On ne peut nier les difficultés des élus locaux pour agir contre les installations irrégulières, mais la réponse apportée par ce texte nous semble disproportionnée et fait l’impasse sur l'évaluation des outils juridiques existants.
Nous tenons à rappeler qu'une procédure administrative de démolition d’office par le maire avec l’autorisation préalable du juge judiciaire existe déjà : l’article L.481-1 du code de l’urbanisme prévoit expressément la possibilité pour le juge, selon la procédure accélérée, d’ordonner la démolition complète des installations qui présentent un risque certain pour la sécurité ou pour la santé ou qui se situent hors zones urbaines.
La loi n° 2019-1461 du 27 décembre 2019, relative à l'engagement dans la vie locale et à la proximité de l'action publique, a ouvert des moyens nouveaux à l'autorité compétente pour délivrer les autorisations d'urbanisme - bien souvent le maire - afin de compléter utilement le dispositif pénal et de permettre une action rapide du maire pour traiter les infractions en matière d'urbanisme, dont la "cabanisation".
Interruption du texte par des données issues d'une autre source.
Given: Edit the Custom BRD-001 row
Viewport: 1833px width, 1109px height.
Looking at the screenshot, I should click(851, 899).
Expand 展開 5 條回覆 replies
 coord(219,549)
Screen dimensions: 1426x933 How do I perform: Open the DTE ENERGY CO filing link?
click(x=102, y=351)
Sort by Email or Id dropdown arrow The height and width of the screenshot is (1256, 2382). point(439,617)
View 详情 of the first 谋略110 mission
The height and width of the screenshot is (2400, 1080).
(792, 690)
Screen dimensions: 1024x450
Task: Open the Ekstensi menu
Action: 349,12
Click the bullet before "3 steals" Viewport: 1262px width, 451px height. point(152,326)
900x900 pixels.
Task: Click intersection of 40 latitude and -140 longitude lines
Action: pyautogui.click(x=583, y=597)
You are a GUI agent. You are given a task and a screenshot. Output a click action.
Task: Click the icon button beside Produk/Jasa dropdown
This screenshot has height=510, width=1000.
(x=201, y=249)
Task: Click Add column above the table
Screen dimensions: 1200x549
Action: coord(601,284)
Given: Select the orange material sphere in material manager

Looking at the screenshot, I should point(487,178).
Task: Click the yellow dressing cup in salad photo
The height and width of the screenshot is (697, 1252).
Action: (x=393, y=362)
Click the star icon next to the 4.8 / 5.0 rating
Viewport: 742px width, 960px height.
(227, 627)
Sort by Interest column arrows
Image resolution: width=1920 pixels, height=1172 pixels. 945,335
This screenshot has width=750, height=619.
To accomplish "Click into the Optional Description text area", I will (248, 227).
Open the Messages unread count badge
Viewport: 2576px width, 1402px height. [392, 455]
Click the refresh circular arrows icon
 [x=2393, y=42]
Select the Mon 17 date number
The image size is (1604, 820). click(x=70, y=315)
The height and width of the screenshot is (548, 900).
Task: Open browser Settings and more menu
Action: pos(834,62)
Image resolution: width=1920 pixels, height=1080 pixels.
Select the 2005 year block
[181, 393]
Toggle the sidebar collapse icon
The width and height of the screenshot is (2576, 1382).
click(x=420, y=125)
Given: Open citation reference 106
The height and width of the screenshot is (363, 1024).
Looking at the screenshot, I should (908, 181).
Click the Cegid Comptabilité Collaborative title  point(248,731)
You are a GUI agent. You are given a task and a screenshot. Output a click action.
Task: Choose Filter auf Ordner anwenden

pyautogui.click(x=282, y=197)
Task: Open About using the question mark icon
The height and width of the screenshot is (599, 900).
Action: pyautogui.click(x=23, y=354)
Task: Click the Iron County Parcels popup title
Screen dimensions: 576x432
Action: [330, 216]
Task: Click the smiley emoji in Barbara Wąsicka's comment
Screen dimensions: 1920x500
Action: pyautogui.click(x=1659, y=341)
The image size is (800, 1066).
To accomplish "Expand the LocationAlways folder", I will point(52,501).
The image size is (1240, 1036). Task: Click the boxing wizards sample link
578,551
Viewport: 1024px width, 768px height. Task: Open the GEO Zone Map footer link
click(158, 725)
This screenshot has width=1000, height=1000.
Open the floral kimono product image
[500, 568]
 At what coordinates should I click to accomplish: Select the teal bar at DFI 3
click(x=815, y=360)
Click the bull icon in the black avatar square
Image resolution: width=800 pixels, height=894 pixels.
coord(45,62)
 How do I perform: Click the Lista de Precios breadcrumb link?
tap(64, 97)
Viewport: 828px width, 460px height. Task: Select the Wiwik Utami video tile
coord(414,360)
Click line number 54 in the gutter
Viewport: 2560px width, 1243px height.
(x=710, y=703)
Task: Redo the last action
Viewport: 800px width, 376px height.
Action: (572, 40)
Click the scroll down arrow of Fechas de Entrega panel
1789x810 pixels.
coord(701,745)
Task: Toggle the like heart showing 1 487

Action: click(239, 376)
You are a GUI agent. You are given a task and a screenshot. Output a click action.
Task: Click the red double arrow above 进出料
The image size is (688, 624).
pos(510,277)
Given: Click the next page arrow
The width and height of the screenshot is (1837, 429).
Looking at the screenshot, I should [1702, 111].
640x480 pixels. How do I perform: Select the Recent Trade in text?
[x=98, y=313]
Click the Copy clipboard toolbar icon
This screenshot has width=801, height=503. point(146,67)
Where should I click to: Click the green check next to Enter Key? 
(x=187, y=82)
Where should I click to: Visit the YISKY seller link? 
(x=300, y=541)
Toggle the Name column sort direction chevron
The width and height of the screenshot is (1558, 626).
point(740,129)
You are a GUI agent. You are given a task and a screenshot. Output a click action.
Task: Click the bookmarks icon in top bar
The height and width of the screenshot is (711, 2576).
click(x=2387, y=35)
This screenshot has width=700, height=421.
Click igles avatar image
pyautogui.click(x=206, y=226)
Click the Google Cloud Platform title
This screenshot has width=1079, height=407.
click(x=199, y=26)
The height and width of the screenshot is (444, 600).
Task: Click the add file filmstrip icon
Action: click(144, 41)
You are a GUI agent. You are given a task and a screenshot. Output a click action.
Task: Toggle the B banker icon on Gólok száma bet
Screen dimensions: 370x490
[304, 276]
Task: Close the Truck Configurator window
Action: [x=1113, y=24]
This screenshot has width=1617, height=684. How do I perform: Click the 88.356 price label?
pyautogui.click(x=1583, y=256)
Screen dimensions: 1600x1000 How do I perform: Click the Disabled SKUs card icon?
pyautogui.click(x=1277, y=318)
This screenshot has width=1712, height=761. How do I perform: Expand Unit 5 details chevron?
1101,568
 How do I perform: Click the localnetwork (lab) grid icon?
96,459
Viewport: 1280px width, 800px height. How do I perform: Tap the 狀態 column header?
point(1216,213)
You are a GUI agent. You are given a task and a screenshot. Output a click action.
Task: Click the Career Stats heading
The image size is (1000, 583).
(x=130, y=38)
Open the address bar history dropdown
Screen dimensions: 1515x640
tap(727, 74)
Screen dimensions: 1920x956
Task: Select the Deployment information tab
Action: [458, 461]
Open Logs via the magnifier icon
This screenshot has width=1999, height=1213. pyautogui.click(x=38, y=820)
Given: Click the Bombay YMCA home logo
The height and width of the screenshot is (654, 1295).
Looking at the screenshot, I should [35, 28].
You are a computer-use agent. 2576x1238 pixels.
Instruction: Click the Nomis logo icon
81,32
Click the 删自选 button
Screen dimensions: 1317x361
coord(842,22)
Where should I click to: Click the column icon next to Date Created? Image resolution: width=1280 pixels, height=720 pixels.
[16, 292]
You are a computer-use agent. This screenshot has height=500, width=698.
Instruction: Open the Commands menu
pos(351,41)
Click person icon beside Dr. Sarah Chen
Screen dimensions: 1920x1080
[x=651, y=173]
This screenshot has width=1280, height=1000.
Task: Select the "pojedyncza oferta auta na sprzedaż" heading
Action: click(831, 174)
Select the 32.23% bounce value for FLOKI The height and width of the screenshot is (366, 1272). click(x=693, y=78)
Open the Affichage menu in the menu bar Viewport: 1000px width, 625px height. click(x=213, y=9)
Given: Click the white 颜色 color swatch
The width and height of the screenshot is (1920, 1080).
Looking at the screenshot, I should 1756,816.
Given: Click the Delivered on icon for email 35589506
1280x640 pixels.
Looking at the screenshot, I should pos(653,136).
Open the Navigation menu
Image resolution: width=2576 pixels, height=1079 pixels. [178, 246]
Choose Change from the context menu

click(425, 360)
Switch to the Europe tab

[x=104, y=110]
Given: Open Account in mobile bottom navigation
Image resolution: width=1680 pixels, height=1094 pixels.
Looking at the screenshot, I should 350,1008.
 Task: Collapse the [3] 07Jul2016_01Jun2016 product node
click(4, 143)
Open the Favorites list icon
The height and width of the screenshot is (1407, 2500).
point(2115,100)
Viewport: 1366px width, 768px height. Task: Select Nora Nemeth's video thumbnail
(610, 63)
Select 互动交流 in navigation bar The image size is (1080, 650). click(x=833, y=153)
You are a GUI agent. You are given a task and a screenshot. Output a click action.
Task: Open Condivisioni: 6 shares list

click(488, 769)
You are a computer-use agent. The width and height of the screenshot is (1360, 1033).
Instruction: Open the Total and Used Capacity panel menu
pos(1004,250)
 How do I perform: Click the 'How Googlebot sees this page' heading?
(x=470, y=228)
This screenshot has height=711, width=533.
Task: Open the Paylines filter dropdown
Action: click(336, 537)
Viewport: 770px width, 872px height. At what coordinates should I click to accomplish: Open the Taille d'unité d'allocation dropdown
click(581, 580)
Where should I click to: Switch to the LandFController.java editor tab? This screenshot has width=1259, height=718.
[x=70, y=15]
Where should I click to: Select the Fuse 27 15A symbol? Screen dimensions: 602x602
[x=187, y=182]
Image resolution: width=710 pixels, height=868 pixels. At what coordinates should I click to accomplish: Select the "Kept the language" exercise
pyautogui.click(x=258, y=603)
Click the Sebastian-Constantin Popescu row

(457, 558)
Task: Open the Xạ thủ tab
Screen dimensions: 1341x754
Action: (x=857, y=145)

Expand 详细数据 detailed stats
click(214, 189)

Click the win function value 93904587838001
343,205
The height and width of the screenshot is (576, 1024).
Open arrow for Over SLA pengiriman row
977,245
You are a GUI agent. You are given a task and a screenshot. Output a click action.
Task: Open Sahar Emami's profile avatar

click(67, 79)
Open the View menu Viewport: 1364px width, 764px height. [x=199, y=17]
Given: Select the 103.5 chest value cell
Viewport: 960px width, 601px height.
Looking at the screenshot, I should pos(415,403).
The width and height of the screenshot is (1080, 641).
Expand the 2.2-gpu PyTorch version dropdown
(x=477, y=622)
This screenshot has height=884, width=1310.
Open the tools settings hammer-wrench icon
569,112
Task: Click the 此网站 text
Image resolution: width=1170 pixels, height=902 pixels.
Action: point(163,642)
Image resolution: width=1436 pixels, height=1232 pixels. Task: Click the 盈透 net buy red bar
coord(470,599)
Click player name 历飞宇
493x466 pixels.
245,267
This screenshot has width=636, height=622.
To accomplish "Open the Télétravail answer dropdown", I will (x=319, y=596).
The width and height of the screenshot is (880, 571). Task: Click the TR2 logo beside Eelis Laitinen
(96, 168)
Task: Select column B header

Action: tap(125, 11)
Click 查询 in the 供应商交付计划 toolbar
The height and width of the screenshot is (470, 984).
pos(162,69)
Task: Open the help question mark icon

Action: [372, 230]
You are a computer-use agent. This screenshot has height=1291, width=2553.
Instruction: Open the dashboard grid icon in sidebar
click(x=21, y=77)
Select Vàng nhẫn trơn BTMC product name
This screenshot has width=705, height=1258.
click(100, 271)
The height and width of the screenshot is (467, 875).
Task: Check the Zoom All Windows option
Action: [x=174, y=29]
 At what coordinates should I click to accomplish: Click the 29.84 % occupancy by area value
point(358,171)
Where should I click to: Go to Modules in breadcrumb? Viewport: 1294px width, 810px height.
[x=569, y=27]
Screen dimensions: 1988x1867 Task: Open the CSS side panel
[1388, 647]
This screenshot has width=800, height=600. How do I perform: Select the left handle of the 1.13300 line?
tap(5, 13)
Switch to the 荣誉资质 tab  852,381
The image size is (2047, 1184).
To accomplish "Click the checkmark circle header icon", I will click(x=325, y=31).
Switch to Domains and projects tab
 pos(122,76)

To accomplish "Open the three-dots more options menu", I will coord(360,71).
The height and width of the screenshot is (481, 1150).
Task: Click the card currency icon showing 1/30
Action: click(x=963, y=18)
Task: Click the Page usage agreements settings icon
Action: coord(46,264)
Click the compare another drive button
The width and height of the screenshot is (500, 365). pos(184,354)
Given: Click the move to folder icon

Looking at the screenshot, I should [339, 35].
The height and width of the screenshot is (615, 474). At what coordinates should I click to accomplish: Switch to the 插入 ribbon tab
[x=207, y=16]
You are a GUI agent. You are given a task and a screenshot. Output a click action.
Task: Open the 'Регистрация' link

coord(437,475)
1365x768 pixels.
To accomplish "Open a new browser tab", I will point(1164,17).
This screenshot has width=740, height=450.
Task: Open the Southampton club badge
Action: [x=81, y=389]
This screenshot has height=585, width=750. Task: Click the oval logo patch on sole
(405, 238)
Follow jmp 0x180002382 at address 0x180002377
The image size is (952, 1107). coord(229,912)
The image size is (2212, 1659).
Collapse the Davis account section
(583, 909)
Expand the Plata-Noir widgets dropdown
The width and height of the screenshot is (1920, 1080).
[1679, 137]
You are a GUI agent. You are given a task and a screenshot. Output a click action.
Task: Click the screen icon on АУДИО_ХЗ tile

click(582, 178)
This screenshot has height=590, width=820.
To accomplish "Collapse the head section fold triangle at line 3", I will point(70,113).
Puis tout récemment, l'article 26 de la loi de simplification du droit de l’urbanisme et du logement du 26 novembre 2025 est aussi venue renforcer les pouvoirs de police administrative pour lutter contre la "cabanisation" et alourdir considérablement les sanctions en cas de constructions illégales notamment le montant des astreintes.
Comme cela est souligné par le rapport de la commission, les élus locaux ne se sont pas encore pleinement emparés de ces nouvelles procédures récentes par ignorance de leur existence ou par manque d’ingénierie, il n’apparaît donc pas utile de créer de nouveaux outils juridiques, très sévères pour les occupants qui viendront encore complexifier la compréhension des procédures.
En effet, la suppression en commission de l’obligation de relogement des familles en cas d’expulsion et de destruction de leur habitat apparaît comme une atteinte grave au droit au logement.
Cet article ainsi modifié traduit donc un acharnement répressif, plutôt qu'un accompagnement de élus locaux, allant jusqu’à contourner le juge judiciaire, ce qui va davantage précariser et criminaliser un public souvent en état de nécessité alors que l’arsenal juridique existant à disposition des élus locaux est largement suffisant.